八千瑠はきゅっと背筋を伸ばし、神妙な顔になった。

「……じゃ、じゃあ……もし私がその暴れ男さん担当になっても、頑張る……」


千代も小さく息を吸い、うなずく。

「怖いけど……できるだけ自分で向き合います」


臘春は満足げに目を細めた。

(うん、それでいいのよ)


ただ、次の瞬間――


「でも、どうしても駄目だったら……臘春さま、お願いします!」

「お願いします!」

二人が見事に同時に頭を下げ、臘春は額を押さえた。


「……もう。頼りにされすぎるのも考えものね」

それでもどこか嬉しそうに、臘春は苦笑を浮かべた。





「ほぉ……なるほど、臘春殿がいれば心配ない、ということか」


不意に背後から低い声が落ちてきた。

三人が振り向くと、いつからそこにいたのか、巡回中らしい神官が腕を組んで立っていた。

どうやら話の一部始終を聞いていたらしい。


「え、えっと……す、すみません、聞いてました?」

八千瑠が慌てふためきながら問いかけると、神官は満足げに頷いた。


「聞いていたとも。臘春殿は狂乱した者の魂も、鎮めた経験が幾度もあるとか。ならば、例の“日の神の化身”を名乗る男も……臘春殿に任せるのが最善であろう!」


「いやちょっと待って?」


臘春は反射的に手を前に出した。

落ち着いた声のまま、しかし完全に困惑している。


だが巡回神官は臘春の制止など聞こえていないかのように、ますます期待に満ちた目で頷いた。

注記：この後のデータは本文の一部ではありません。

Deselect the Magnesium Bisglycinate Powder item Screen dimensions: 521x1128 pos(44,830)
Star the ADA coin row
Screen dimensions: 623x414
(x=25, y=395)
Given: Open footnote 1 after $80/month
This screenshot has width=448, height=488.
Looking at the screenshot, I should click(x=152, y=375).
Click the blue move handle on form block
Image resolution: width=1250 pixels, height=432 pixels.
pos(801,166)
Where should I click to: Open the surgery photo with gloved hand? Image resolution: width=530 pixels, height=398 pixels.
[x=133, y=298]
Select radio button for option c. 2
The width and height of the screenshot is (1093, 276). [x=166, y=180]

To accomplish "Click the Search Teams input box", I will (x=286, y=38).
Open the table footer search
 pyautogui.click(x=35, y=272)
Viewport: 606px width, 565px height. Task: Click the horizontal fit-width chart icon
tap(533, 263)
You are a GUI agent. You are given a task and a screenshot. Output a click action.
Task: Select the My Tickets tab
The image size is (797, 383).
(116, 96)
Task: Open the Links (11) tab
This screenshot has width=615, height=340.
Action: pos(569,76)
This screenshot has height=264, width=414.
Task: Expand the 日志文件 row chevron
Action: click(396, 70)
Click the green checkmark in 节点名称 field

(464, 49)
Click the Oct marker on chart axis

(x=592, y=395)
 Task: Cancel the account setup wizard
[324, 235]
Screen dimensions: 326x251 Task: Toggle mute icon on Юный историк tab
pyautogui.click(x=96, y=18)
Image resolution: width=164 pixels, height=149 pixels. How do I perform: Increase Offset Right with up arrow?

「臘春殿、聞いてほしい!あの男は――とにかく乱暴でな。廊下を歩けば肩がぶつかっただけで蹴り飛ばしてくるし、声をかければ睨みつけて拳を振り上げる。今日だけで怪我人が六人出ておる!」


「六人!?」

千代がぎょっとした声をあげる。

八千瑠は茶碗を落としそうになり、慌てて抱え直した。


巡回神官は、もはや愚痴をこぼすように続ける。


「穢れ落としを頼もうにも、巫女たちは姿を見た瞬間に泣き叫んで逃げるのだ!“あんなの無理ですぅ!”だの、“近寄ったら殴られますぅ!”だの……私も説得しきれなんだ。誰も引き受けてくれぬから、宮中を探し回っておったところ……」


神官の視線が臘春に吸い寄せられるように固定される。

その輝きは、もはや救い主を見る目だ。


「臘春殿の“なんとかできる”という話を聞いて、膝から崩れ落ちるほど安堵したのだ!どうか、どうかお願いできぬか!」


臘春は額を押さえた。

横で八千瑠と千代が、必死に首を横に振っている。


「だ、だめですよ臘春さま!」

「穢れ落としどころか、近付いた瞬間に蹴られますって!」


臘春は二人に「落ち着いて」と手を振るが、自分も内心は似たようなものだった。

(いや、言ったわよ? “どうにかならない人って案外いない”みたいなことは確かに言ったけど……近寄るだけで殴る蹴る人なんて私も初めてだわ……)


しかし神官はもう退かない。

両手をぎゅっと握りしめ、今にも泣きそうな顔で迫ってくる。


「……これ以上、怪我人が増えてはいけぬ。早急に穢れ落としをして、精神を鎮めなければならんのだ……!」


臘春は目を閉じた。

胸の奥で、覚悟とも諦めともつかぬものが、静かに形を取る。


そして──重く息を吐いた。


「……わかりました。引き受けます」


巡回神官はぱっと顔を輝かせ、ほとんど祈るように頭を下げた。

八千瑠と千代は同時に叫んだ。


臘春はそんな三者三様の反応を受け止めつつ、小さく肩をすくめる。